Our original band-aid solution was just to apply the basic filters that Firebase supports, and perform any remaining filtering or grouping on the front end. Obviously, this soon started to come with performance issues: as we scaled up to tens of thousands of users, the growing possibility of query timeouts meant this strategy started to threaten our ability to display analytics at all.

In an attempt to make our queries fast again, our next plan was to do pre-computations on the ingested event streams and metrics, indexing them as they were being stored. However, we had to manually create an index for each new chart type that we added, and because the schemas for events kept changing, our pre-computations kept changing, too. This also meant that we were suddenly managing a whole load of data processing pipelines, which came with all the headaches you would expect – if a scheduled data processing was missed, for example, then the user would see out-of-date data or even a chart with a chunk of data missing in the middle.

Separating the Wheat from the Chaff

We looked closely at several alternatives, including:

  1. Postgres. While the venerable open-source database supports the complex SQL-based analytics we needed, we would have had to make significant rewrites, including flattening all of the JSON objects that we were throwing into Firebase. We had made substantial use of Firebase’s flexibility here, so losing that in a switch to Postgres would have been costly.
  2. QuestDB, another open-source SQL database oriented for time-series data. While the query examples that QuestDB showed us were both fast and highly-concurrent, and they had an impressive team building an impressive product, they were very early-stage at the time and the open-source nature of their solution would have meant more maintenance and oversight from us than we had the bandwidth for.

We ended up deploying a real-time analytics platform, Rockset, on top of MongoDB. We heard about Rockset through an internal forum post by a fellow Y Combinator startup, and realized that it was built to solve exactly the kind of problems we were having. In particular, we were attracted by these four aspects:

  1. The schemaless ingest of data combined with Rockset’s Converged Index that smoothly stores any kind of data and makes it ready instantly for any kind of query
  2. The ability to run any kind of complex SQL query and get real-time results
  3. The fully-managed service that saves us significant maintenance and engineering time and effort
  4. Rockset’s cloud developer portal that makes it easy to build and manage Query Lambdas and APIs

Rockset was incredibly easy to get started. We were literally up and running within a few hours. By contrast, it would have taken days or weeks for us to learn and deploy Postgres or QuestDB.

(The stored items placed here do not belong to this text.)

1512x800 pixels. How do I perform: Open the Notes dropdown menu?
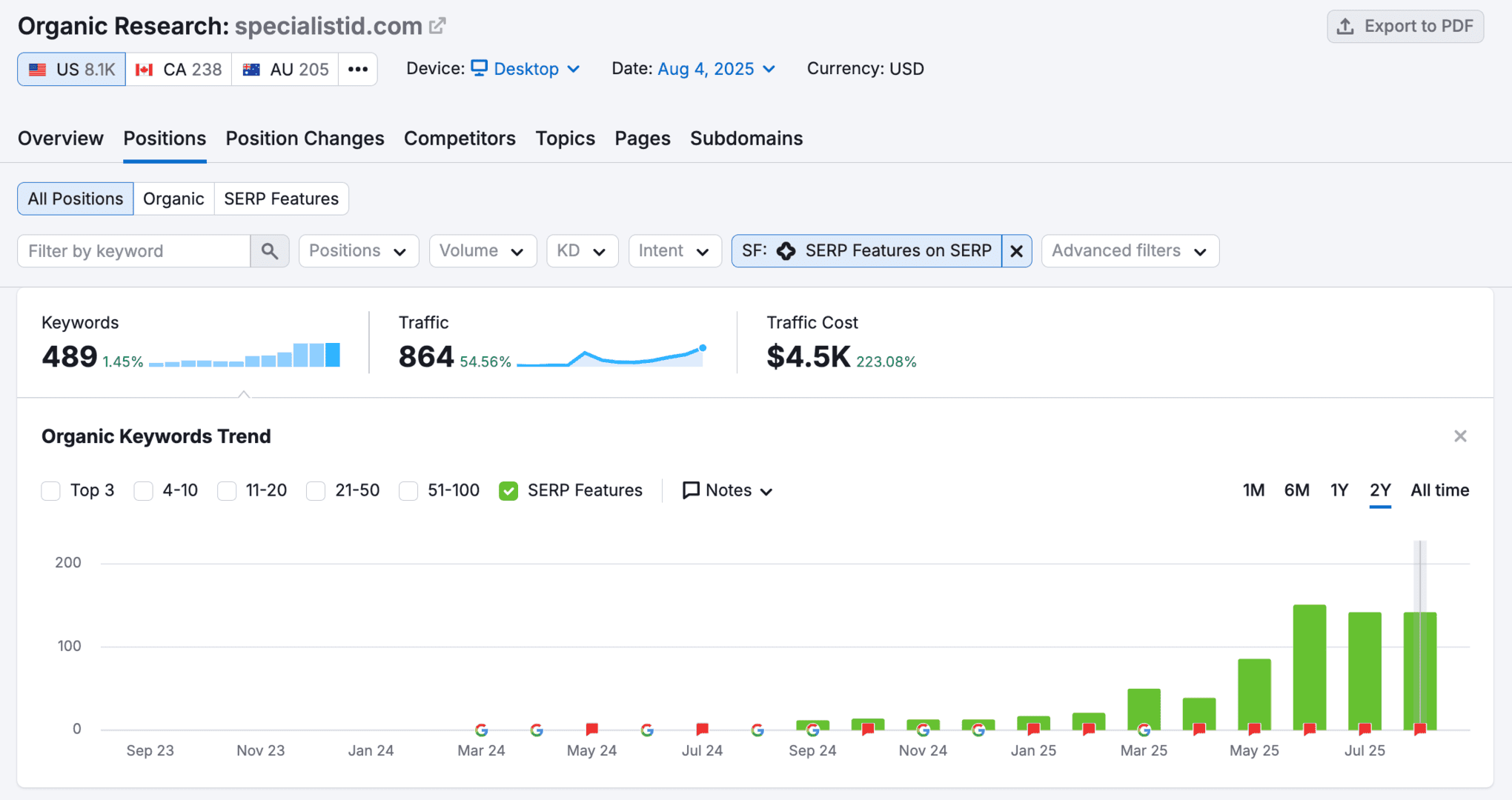point(728,490)
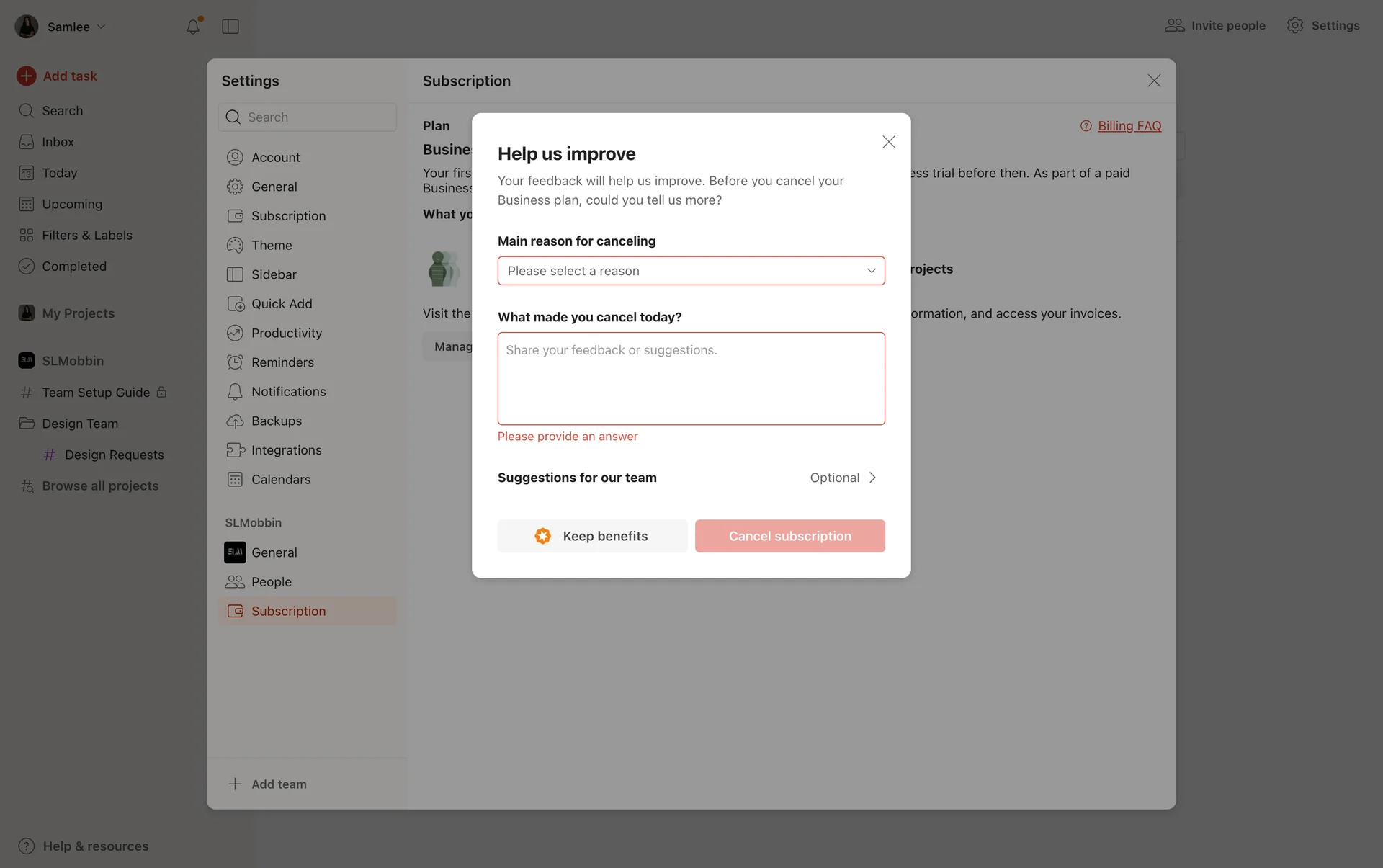
Task: Expand the Suggestions for our team row
Action: (x=691, y=478)
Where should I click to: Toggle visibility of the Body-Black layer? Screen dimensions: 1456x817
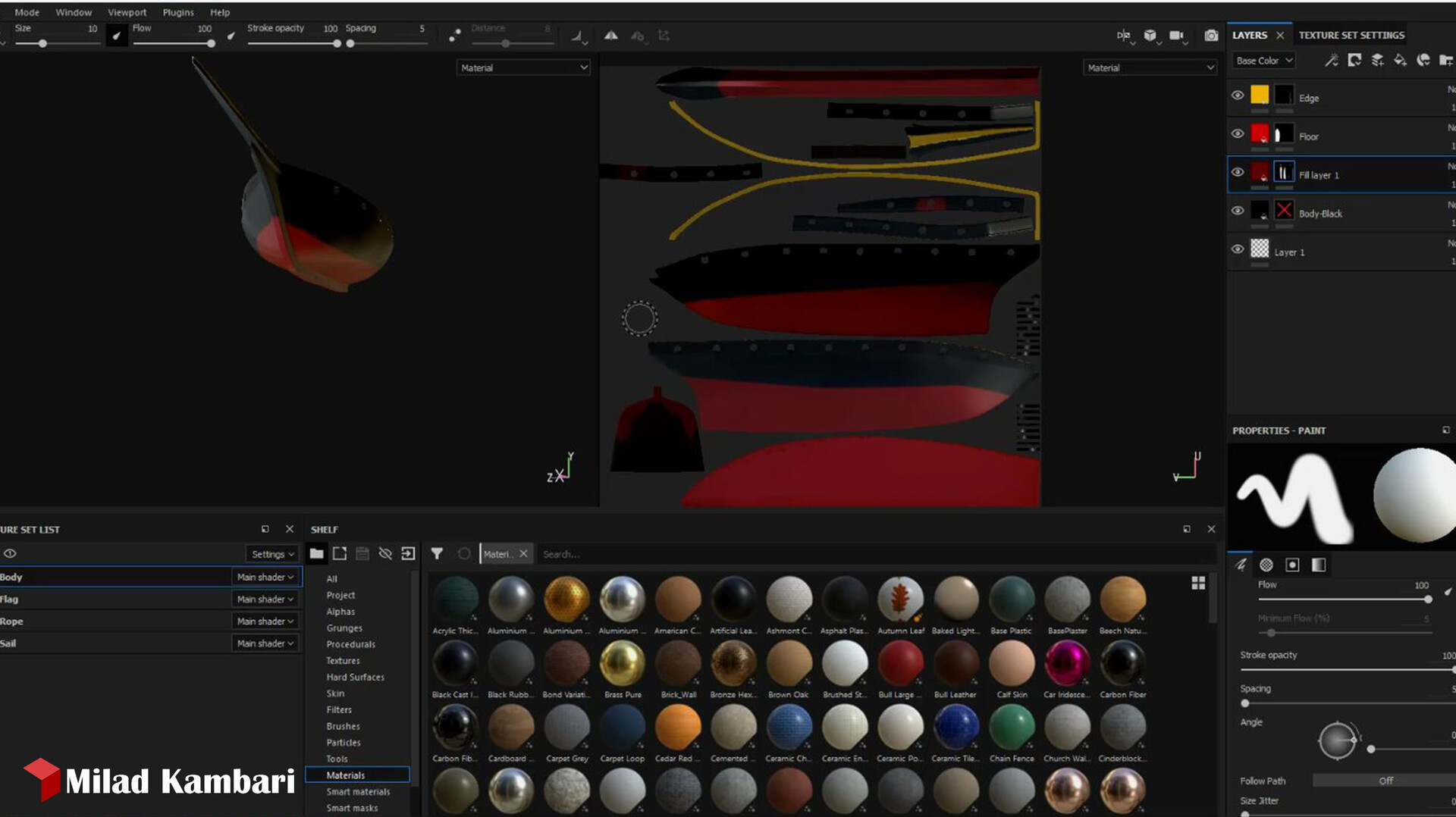pos(1238,211)
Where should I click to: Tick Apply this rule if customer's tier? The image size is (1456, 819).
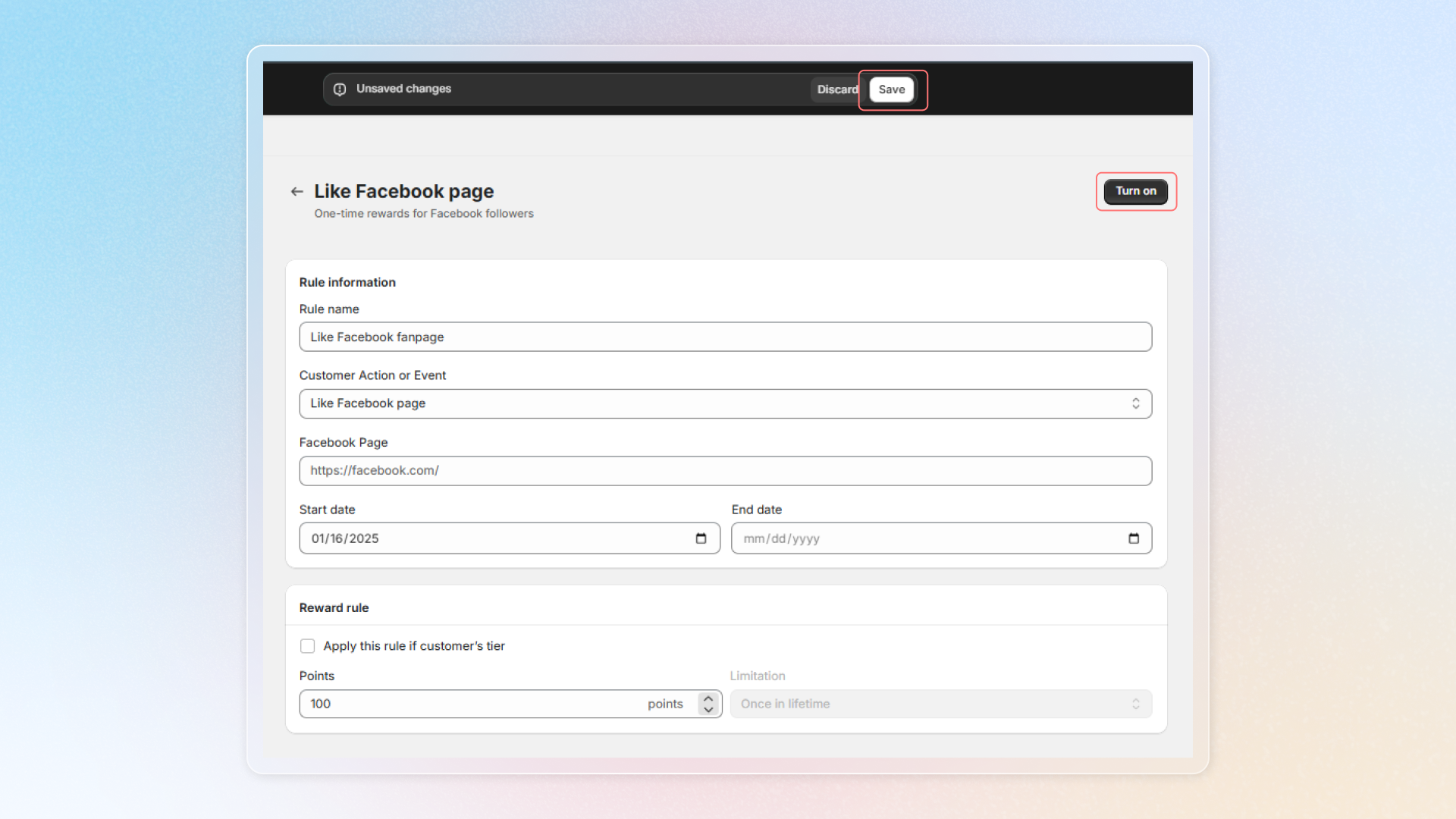pyautogui.click(x=307, y=646)
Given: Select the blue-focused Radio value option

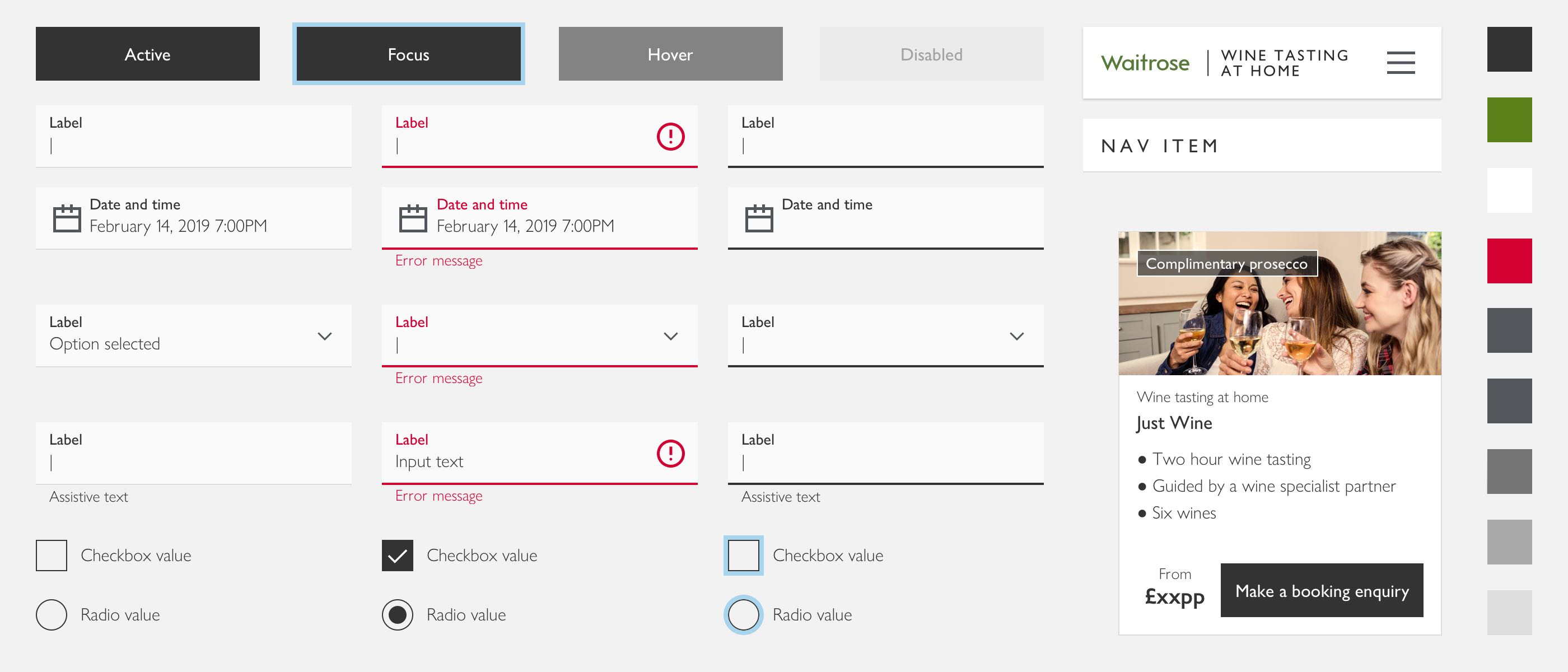Looking at the screenshot, I should [x=743, y=615].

Since we no longer have to set up schemas in advance, we can ingest real-time event streams without interruption into Rockset. We also no longer need to spend a literal day rewriting one-time functions whenever schemas change, wreaking havoc on our queries and charts. Rockset automatically ingests and prepares the data for any kind of query we might have already running or may need to throw at it. It feels like magic!

Real-Time Analytics, Deployed Instantly

We use Rockset to search and analyze more than 30 million documents. This data is regularly synchronized with MongoDB and Firebase to provide live views in two key areas of our customer dashboard:

  1. The Live View. From here, our users can apply different filters to drill into any one of hundreds of thousands of customers and view their interactions on the site and where they are on the buyer’s journey.
  2. The Reporting View, which displays charts with aggregate data on visitors such as number of visitors per day, or visitors by source.

Saavy dashboard powered by Rockset

The real-time performance was a huge boon, of course. But also was the ease and speed with which we were able to drop in Rockset as a replacement, as well as the miniscule ongoing operational overhead. For our small team, all of the time we’re saving on manually building indexes, managing our data models, and rewriting slow and malfunctioning queries, is extremely valuable.

The result is that we've been able to move at speed while improving Savvy’s front end features, without compromising the quality of data and analytics for our customers.